**Rows from a data source:**
####

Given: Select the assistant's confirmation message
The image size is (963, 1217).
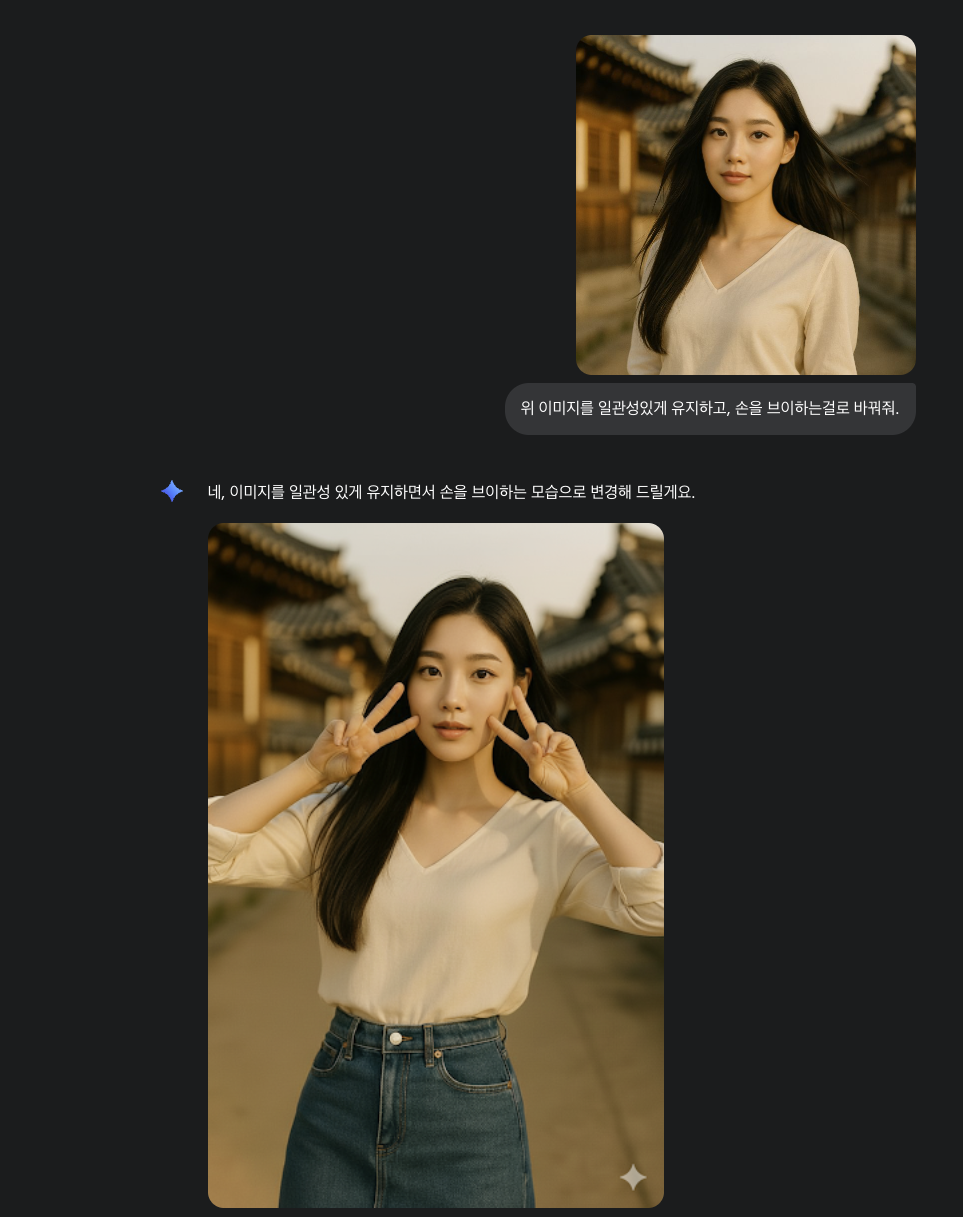Looking at the screenshot, I should [x=451, y=492].
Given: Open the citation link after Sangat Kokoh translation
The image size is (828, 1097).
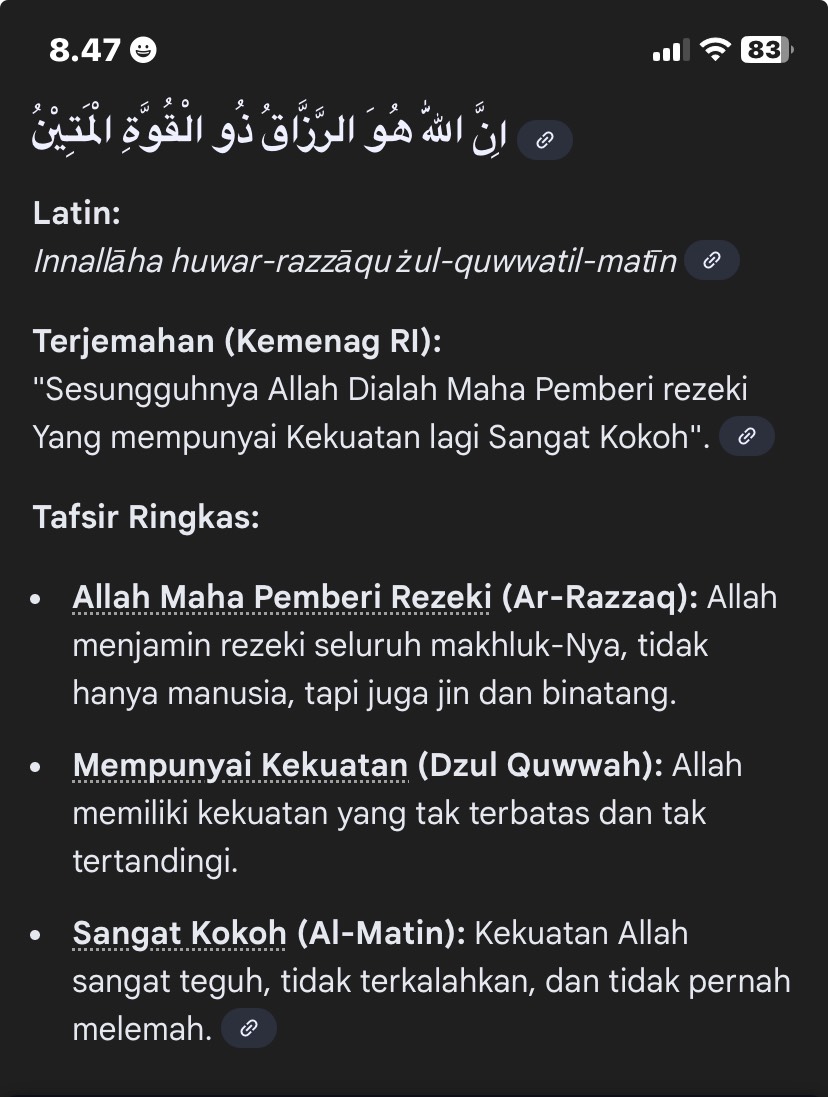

####

Output the rows from the line containing "Given: Open the" through the end of the rows above, both included, copied unchanged and leaving out the pictures.

Given: Open the citation link after Sangat Kokoh translation
The image size is (828, 1097).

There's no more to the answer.